5 de abril de 2019

os meus cinco minutos #31

D. Quixote de La Mancha, de Cervantes, tem, no seu âmago, um pouco da loucura de todos nós. Idealista e sonhador, mais do que muitos e mais do que todos, combate a catrefada de pálidos moinhos e caudalosos monstros reticentes, que não são mais do que os nossos falhanços, os nossos medos -  cada obstáculo e cada pedra que, inevitavelmente, nos tolda o caminho árduo e fraudulento e nos impede de ir mais além.

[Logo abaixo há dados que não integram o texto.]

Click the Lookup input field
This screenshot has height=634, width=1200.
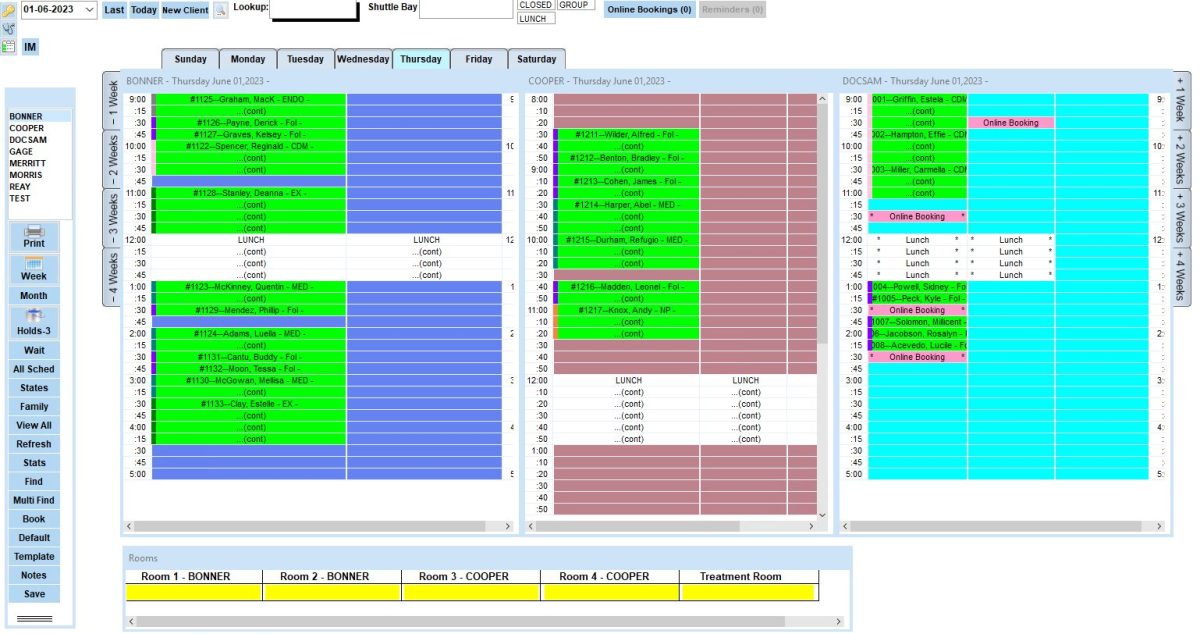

O Cavaleiro da Fraca Figura, digo-vos, de fraco não tem nada.
Determinado e escudado pela leitura, isso sim, não desiste da sua demanda, ainda que onírica.
Antes, arregaça as mangas e luta por aquilo em que acredita, sejam Dulcineias, sejam os valores cavaleirescos, seja o diabo a quatro, insistindo nos seus objetivos, defendendo os seus ideais, terminantemente, enquanto um punhado de gente, justiceira e acalorada, o chama louco!

Louco, sim!

Doido varrido!!

Corrompido pelas suas leituras e pelo seu ceptro - glória, honra e coragem -, vira as costas a uma sociedade de estereótipos, em que todos representam um papel tributável e padronizado.
Audaz, e numa postura petrarquista, atreve-se a ser outro e a homenagear a literatura, arma capaz de metamorfosear o comportamento de um indivíduo.

E não vamos mais longe, que até o pobre Sancho Pança, por exemplo, o pacato camponês ambicioso que come a sopinha toda, - reflexo do materialismo  e da ambição desmedidos -, que o acompanha em troca de riquezas, se deixa contagiar pelo doido varrido.

Ao lado de um sonhador, que remédio!, acaba por se tornar um sonhador também.

A imaginação de D. Quixote é o óculo transfigurador da realidade que troca o tédio da burguesia por uma irreverência de demónios, única e exclusivamente, por paixão.

E, digam lá, não é a paixão a mais sã das loucuras?